PPO and ACKTR Methods in RL

5 minute read

Published: April 22, 2020

Introduction

Vanilla Policy Gradient methods are high variance and can lead to convergence issues as policies might change too drastically with certain gradient steps. Trust Region Policy Optimisation (TRPO) is a method that uses natural gradients to take the largest step while ensuring improvement in policy performance. Natural policy gradient involves a second-order derivative matrix which makes it not scalable for large scale problems as calculating the inverse of this matrix is computationally very costly.

fisher matrix

There are two approaches to address this problem:

Approximate some calculations involving the second order derivative and its inverse to lower the computational complexity, or
Make the first order derivative solution, like the gradient descent, closer to the second-order derivative solution by adding soft constraints.

Proximal Policy Optimisation (PPO)

PPO is an on-policy algorithm. It is a family of first-order methods that use a few other tricks to keep new policies close to old. PPO methods are significantly simpler to implement, and empirically seem to perform at least as well as TRPO. There are two primary variants of PPO: PPO-Penalty and PPO-Clip.

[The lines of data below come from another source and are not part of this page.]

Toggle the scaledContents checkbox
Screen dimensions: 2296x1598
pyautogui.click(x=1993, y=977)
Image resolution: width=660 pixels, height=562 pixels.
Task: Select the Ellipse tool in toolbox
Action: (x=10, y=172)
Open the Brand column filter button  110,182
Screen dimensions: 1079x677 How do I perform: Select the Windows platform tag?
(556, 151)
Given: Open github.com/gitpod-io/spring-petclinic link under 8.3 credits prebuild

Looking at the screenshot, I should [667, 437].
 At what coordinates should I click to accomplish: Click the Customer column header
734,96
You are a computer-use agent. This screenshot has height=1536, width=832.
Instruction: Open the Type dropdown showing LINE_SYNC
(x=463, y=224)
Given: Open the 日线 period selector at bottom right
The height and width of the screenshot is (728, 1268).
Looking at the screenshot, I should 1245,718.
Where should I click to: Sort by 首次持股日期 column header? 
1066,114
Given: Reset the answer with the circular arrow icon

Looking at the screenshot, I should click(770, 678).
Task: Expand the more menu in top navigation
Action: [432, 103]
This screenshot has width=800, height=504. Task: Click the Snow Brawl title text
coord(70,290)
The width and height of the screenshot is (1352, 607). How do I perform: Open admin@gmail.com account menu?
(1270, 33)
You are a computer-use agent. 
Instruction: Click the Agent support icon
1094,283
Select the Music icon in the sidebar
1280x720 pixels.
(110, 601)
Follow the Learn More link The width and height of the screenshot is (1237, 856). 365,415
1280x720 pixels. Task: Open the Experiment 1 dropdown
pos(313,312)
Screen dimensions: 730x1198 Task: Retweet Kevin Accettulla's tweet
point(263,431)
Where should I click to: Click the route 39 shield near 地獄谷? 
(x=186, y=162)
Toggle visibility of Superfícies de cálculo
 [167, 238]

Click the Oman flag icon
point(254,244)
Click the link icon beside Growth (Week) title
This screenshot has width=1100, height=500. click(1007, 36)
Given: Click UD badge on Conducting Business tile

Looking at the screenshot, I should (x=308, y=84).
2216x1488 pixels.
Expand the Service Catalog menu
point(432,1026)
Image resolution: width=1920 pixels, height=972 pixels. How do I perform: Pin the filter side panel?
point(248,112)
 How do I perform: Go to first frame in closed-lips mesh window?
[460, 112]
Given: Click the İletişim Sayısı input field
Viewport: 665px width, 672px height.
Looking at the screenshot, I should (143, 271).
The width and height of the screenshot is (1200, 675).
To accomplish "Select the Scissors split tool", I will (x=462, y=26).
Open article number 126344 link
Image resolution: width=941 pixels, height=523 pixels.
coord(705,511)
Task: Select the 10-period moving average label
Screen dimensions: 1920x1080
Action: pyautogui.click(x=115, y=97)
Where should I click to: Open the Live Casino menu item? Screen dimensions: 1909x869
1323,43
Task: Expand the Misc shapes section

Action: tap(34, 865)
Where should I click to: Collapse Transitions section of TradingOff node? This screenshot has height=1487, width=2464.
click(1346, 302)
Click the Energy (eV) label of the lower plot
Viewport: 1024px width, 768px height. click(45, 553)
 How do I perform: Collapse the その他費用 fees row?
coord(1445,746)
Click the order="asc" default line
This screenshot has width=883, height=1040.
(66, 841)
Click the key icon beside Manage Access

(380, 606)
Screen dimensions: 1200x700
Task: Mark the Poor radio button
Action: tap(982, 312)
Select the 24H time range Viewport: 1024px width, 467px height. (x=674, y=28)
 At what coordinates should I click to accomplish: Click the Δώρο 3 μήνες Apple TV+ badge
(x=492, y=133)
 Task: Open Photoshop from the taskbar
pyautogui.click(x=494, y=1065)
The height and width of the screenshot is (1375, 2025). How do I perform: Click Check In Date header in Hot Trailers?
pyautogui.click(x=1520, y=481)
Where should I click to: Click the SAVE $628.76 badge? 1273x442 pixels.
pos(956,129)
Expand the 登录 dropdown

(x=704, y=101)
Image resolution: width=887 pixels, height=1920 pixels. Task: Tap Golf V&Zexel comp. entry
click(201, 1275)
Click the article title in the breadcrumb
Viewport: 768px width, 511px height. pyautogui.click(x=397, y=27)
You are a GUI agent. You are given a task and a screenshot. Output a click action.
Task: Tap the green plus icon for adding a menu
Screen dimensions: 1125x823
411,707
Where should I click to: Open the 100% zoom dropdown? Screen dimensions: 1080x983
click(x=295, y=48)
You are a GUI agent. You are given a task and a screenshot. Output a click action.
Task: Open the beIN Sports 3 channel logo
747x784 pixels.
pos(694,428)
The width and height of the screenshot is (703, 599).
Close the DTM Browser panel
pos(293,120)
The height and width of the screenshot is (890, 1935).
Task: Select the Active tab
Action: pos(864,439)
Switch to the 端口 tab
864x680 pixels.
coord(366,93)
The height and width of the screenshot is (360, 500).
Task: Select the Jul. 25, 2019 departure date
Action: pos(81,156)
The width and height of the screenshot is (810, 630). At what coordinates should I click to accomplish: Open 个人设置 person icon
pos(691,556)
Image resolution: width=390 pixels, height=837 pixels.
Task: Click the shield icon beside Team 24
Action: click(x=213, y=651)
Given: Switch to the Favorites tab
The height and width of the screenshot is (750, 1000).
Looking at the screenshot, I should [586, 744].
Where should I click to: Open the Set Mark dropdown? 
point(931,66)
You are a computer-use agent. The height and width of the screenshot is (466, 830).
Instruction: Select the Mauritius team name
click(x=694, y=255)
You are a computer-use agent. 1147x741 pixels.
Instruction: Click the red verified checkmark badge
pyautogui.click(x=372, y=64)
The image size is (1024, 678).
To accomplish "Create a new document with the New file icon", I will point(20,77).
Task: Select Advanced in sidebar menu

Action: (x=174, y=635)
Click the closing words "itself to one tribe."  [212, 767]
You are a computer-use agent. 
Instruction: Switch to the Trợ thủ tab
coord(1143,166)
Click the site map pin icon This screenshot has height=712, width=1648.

PPO-Penalty approximately solves a KL-constrained update like TRPO, but penalizes the KL-divergence in the objective function instead of making it a hard constraint, and automatically adjusts the penalty coefficient over the course of training so that it’s scaled appropriately.
PPO-Clip doesn’t have a KL-divergence term in the objective and doesn’t have a constraint at all. Instead relies on specialized clipping in the objective function to remove incentives for the new policy to get far from the old policy.

PPO with Adaptive KL Penalty

It changes the objective function to include the KL divergence as a soft constraint

$maximize_{\theta} E_{t}[ \frac{\pi_{\theta(a_t | s_t)}}{\pi_{\theta_{old}(a_t | s_t)}}A_t] \space - \space \beta D_{KL}(\pi_{\theta_{old}}(.|s)||\pi_{\theta}(.||s))]$

$\beta$ controls the weight of the penalty. It penalizes the objective if the new policy is different from the old policy.

Algorithm

PPO with Clipped Objective

There are 2 policy networks, the first is the current policy that we want to improve and the second is the policy we last used to collect samples.

$\theta_{k+1} = argmax_{\theta} E_{s,a \sim \pi_{\theta_{k}}} [L(s,a,\theta_{k}, \theta)]$

typically we take multiple steps of SGD to maximise this objective. Here L is given by

$L(s,a,\theta_{k}, \theta) = min( \frac{ \pi_{\theta}(a|s)}{ \pi_{\theta_{k}}(a|s)} A^{\pi_{\theta_k}}(s,a), clip( \frac{ \pi_{\theta}(a|s)}{ \pi_{\theta_{k}}(a|s)} , 1- \epsilon, 1 + \epsilon) A^{\pi_{\theta_k}}(s,a)$

where $\epsilon$ which is a hyperparameter that decides how far away the new policy is allowed to go from the old policy. We can also write the equation as

$L(s,a,\theta_{k}, \theta) = min( \frac{ \pi_{\theta}(a|s)}{ \pi_{\theta_{k}}(a|s)} A^{\pi_{\theta_k}}(s,a), g(\epsilon , A^{\pi_{\theta_k}}))$

where

$g(\epsilon , A^{\pi_{\theta_k}}) = (1+ \epsilon) A^{\pi_{\theta_k}} \quad if A \ge 0$

$g(\epsilon , A^{\pi_{\theta_k}}) = (1- \epsilon) A^{\pi_{\theta_k}} \quad if A \lt 0$

Advantage is positive: Suppose the advantage for that state-action pair is positive, in which case its contribution to the objective reduces to

$L(s,a,\theta_{k}, \theta) = min( \frac{ \pi_{\theta}(a|s)}{ \pi_{\theta_{k}}(a|s)}, (1+ \epsilon))A^{\pi_{\theta_k}}$

Because the advantage is positive, the objective will increase if the action becomes more likely that is, if $\pi_{\theta}(a|s)$ increases. But the min in this term puts a limit to how much the objective can increase. Once $\pi_{\theta}(a|s) > (1+\epsilon) \pi_{\theta_k}(a|s)$ , the min kicks in and this term hits a ceiling of $(1+\epsilon) A^{\pi_{\theta_k}}(s,a)$ . Thus: the new policy does not benefit by going far away from the old policy.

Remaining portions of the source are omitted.